'Cardigan’s Courtyard'
Hugh Montgomery-Massingberd contemplates the noble history of Deene Park
(Weekend Telegraph, Saturday May 27th, 1989)
For atmosphere and balm to the senses, you surely cannot beat a cathedral cloister, an Oxford “quad”, a Cambridge court or, above all, a country house courtyard. There are, alas, precious few examples of the latter and even they are not always accessible.
Last week therefore I rejoiced to find a most noble yet also beguilingly intimate specimen in Northamptonshire. This was at Deene, the seat of the Brudenell family since 1514 and now immaculately maintained by Edmund Brudenell and his wife Marian, eldest daughter of that formidable figure, the late Sir Reginald Manningham-Buller, 1st Viscount Lord Dilhorne, the Lord High Chancellor.
Apart from their soothing qualities, courtyards often provide vital clues to the architectural history of a building. Certainly the Deene courtyard is the core of a house built over six centuries – growing from a typical quadrangular medieval manor into a Tudor and Georgian-Gothic pile.
To the east the original Great Hall (now the Billiard Room) contains part of a late 13th century doorway. The Elizabethan Great Hall, spanning the courtyard, has an elaborate porch adorned by a frieze of mermaids and cherubs and bearing the arms of Sir Edmund Brudenell (grandson of Sir Robert, Chief Justice of the Court of Common Pleas, who acquired the property).
Inside the Great Hall which Sir Edmund had built, there is some fine panelling and a spectacular hammerbeam roof of sweet chestnut. The other interiors are a sympathetically arranged mixture of 16th and 17th century austerity (though with robustly carved ceilings and overmantels) and Georgian splendour.
The contents are of high quality. The Bow Room is dominated by Reynold’s remarkable portrait of Lady Mary Montagu from the neighbouring seat of Boughton, who married George Brudenell, 4th Earl of Cardigan.
Of the smaller rooms, I was very taken by the Octagon, a charming little turret chamber imaginatively hung with Richard Foster’s modern portraits of Deene’s faithful retainers. But the overriding presence at Deene is, of course, Sir James Brudenell, 7th Earl of Cardigan of Light Brigade fame. From the various portraits – not least de Prade’s impression of the bewhiskered old thruster leading the Charge in his Cherry-picker trews – he seems to have borne a resemblance not so much to Trevor Howard (who played him in Tony Richardson’s flawed film) as to another of my favourite actors, Ronald Fraser.
There is plenty of Cardigania on show including the head and tail of his charger, the redoubtable Ronald, who also led his funeral procession.

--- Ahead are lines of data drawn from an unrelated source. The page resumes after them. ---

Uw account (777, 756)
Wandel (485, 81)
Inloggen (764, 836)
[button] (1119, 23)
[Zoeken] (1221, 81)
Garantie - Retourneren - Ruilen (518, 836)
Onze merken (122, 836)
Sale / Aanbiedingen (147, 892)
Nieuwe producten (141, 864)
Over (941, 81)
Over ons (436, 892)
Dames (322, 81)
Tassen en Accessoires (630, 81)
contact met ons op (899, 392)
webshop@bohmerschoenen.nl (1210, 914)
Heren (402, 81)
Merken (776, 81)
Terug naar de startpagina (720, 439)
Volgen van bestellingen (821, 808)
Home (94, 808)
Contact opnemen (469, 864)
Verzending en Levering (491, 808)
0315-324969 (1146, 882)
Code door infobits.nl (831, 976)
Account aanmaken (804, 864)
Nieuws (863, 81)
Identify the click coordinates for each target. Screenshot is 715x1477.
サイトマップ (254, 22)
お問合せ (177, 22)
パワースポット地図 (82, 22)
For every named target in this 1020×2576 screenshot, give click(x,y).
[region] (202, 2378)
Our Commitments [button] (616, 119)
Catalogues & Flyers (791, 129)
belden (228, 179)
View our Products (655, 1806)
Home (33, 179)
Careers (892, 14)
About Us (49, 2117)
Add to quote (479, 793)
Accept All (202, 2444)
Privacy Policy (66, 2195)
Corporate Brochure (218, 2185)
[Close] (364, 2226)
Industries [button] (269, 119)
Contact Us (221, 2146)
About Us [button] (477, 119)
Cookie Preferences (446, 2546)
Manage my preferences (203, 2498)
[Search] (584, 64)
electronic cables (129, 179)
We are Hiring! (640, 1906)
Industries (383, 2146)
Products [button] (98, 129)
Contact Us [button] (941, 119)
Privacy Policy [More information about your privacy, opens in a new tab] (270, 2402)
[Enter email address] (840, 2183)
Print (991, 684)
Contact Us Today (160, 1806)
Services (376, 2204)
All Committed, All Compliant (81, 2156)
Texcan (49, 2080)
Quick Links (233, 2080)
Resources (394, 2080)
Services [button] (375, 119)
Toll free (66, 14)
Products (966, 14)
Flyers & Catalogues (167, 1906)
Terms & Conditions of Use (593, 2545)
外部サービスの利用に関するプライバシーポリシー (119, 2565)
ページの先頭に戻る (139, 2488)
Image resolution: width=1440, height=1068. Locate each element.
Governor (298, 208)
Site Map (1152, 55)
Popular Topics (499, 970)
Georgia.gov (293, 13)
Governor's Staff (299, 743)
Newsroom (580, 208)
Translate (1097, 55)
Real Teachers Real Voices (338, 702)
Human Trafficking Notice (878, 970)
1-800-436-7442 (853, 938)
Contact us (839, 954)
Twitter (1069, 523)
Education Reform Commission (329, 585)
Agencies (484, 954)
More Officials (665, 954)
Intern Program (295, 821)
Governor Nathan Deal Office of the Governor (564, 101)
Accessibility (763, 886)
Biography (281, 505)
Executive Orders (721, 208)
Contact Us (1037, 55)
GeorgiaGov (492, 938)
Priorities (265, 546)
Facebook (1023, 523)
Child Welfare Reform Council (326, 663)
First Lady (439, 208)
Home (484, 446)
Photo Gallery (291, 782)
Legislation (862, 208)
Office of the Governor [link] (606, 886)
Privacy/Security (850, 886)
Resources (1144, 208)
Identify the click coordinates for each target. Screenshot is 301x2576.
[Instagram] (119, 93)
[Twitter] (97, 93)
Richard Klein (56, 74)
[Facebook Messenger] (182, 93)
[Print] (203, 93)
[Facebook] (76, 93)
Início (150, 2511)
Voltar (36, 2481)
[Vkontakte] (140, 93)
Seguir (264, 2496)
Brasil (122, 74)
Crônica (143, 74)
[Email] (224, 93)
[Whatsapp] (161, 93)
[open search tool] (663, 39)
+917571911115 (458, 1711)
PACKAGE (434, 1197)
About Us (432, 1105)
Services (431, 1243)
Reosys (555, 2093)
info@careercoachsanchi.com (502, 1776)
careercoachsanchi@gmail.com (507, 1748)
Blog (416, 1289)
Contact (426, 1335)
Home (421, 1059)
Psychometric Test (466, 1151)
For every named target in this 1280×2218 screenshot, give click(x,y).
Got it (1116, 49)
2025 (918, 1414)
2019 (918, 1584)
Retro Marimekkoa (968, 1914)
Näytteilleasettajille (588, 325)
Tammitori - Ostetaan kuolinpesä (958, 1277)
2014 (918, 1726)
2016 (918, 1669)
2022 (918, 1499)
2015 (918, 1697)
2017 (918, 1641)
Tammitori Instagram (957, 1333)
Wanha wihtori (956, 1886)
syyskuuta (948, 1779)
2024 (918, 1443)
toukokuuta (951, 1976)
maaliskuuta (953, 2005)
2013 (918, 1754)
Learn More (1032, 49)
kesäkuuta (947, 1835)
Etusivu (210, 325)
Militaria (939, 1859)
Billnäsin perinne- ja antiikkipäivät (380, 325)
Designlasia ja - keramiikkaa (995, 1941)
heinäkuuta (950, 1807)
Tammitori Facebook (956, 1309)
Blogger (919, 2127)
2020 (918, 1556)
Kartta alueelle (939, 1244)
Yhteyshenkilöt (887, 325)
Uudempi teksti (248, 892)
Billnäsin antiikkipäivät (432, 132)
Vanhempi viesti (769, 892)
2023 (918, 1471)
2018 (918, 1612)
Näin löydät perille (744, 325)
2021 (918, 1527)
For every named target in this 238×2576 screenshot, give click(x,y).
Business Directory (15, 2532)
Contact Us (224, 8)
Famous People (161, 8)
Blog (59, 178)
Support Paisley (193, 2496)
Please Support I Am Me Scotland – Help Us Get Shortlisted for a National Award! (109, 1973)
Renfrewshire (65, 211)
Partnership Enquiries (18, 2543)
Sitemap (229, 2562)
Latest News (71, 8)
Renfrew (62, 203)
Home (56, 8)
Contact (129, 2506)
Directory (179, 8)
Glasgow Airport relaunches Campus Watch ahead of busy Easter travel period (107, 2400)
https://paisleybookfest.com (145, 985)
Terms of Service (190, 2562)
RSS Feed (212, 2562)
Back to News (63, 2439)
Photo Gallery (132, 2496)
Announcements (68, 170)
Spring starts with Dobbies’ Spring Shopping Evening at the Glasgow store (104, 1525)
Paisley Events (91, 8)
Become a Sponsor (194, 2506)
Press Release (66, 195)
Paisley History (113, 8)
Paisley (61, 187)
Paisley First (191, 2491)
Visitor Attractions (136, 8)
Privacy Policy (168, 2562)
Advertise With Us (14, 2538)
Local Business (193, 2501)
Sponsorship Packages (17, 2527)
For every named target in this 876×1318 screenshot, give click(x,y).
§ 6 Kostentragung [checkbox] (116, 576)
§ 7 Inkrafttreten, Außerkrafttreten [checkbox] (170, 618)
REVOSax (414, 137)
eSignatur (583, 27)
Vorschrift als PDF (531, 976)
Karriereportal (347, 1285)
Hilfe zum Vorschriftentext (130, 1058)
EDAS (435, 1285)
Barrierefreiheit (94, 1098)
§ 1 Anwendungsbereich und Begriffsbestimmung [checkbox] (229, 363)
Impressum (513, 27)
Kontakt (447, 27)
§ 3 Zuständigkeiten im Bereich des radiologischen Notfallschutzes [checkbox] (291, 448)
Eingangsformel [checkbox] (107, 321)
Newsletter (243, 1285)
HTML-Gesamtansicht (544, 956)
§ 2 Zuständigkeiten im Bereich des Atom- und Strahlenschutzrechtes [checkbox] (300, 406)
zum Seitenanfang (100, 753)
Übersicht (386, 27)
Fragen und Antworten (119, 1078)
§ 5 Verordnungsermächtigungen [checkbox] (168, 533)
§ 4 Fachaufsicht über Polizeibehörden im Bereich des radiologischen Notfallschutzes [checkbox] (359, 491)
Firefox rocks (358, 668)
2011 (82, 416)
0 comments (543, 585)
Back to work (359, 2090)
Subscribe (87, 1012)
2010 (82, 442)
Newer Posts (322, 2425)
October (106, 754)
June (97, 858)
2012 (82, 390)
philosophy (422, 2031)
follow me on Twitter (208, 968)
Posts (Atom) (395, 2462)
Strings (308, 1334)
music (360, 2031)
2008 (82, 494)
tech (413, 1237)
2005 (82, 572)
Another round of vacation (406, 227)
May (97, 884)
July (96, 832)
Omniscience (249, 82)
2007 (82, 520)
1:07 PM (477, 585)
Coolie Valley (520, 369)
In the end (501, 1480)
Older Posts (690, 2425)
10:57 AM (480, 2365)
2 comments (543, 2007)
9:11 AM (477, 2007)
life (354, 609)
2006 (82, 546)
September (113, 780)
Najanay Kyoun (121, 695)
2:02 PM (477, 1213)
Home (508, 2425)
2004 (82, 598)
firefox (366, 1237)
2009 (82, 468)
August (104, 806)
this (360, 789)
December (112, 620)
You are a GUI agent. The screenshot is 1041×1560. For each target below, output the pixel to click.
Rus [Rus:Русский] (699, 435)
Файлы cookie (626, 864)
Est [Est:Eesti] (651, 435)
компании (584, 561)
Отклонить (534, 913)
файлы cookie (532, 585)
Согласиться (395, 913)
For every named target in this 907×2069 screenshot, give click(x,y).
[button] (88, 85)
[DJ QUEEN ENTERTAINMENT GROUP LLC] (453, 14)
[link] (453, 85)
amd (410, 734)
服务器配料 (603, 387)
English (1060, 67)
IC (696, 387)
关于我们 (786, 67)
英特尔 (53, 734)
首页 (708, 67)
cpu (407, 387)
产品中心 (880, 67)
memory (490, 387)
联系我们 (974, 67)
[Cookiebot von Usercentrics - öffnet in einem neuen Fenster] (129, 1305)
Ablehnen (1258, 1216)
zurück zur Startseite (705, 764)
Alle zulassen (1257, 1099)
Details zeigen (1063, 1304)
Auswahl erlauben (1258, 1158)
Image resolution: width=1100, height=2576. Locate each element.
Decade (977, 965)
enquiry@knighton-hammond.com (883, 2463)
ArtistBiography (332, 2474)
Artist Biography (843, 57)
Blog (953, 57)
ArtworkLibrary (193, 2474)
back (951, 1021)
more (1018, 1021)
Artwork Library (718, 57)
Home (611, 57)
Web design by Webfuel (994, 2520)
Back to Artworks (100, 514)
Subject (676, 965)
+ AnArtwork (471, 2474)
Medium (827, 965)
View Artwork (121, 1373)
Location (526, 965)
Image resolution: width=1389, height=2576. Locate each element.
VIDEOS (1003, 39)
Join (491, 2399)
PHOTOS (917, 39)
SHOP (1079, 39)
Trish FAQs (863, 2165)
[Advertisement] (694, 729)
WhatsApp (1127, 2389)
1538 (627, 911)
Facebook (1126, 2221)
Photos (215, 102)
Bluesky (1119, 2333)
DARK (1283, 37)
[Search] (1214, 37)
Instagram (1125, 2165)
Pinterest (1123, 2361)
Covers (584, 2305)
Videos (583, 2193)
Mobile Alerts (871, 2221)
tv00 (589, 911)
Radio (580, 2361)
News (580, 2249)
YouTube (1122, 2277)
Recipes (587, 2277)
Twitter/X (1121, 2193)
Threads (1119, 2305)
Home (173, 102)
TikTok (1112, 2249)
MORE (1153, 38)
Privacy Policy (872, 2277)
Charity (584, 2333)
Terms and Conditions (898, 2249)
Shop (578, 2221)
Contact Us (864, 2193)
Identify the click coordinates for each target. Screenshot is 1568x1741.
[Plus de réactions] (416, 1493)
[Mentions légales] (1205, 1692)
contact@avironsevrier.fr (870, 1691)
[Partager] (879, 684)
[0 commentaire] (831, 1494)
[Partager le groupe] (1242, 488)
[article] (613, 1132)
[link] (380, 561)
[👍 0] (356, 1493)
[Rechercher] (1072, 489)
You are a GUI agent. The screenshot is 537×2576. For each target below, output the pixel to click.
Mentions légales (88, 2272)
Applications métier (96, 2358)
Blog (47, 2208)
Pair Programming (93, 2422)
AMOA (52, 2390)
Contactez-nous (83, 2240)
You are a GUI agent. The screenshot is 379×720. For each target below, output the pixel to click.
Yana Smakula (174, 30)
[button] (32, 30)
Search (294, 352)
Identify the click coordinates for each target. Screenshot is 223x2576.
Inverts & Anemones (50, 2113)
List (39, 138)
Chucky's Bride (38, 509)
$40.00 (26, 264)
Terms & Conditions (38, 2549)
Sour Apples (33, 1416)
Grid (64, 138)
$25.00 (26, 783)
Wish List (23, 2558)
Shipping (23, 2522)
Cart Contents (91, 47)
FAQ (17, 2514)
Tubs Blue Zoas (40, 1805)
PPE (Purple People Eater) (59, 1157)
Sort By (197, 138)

I was fascinated by the old photographs of Lord Cardigan’s outrageously merry widow (née Horsey de Horsey, though you would have thought that one Horsey should have been enough). She survived him by 47 years, during which her eccentricity – not to mention what Mr Brudenell candidly describes as “nymphomania” – knew no bounds. One of her more curious habits, when not galloping over gravestones in the churchyard, was to arrange herself in a coffin and ask people how she looked.
Among the exhibits at Deene is a 1950s letter from Max Beerbohm to my revered colleague Kenneth Rose describing how nearly half a century earlier he had been taken to see “the aged but unvenerated Lady Cardigan” at Deene: “She wore a wig of bright gold curls and was plastered with paint, and was dressed in the fashion of a débutante in the 1870s, and held in her hand a huge red rose”. After singing a song at the piano “she kissed her finger tips to us with great vivacity. It was all very strange and conducive to deep thought”.
In a different way the old bawd’s next-but-one successor at Deene, George Brudenell was also fairly eccentric. “Although he lived into the 1960s, my father was of another age,” recalls his son Edmund, “and quite undismayed by the lack of electricity and heating or the shortage of bathrooms. The kitchen was so far away that during the war my mother used to ride there on a bicycle”.
Since then, however, a tremendous transformation has been achieved so that both the house and the estate of Deene represent private ownership at its unrivalled best.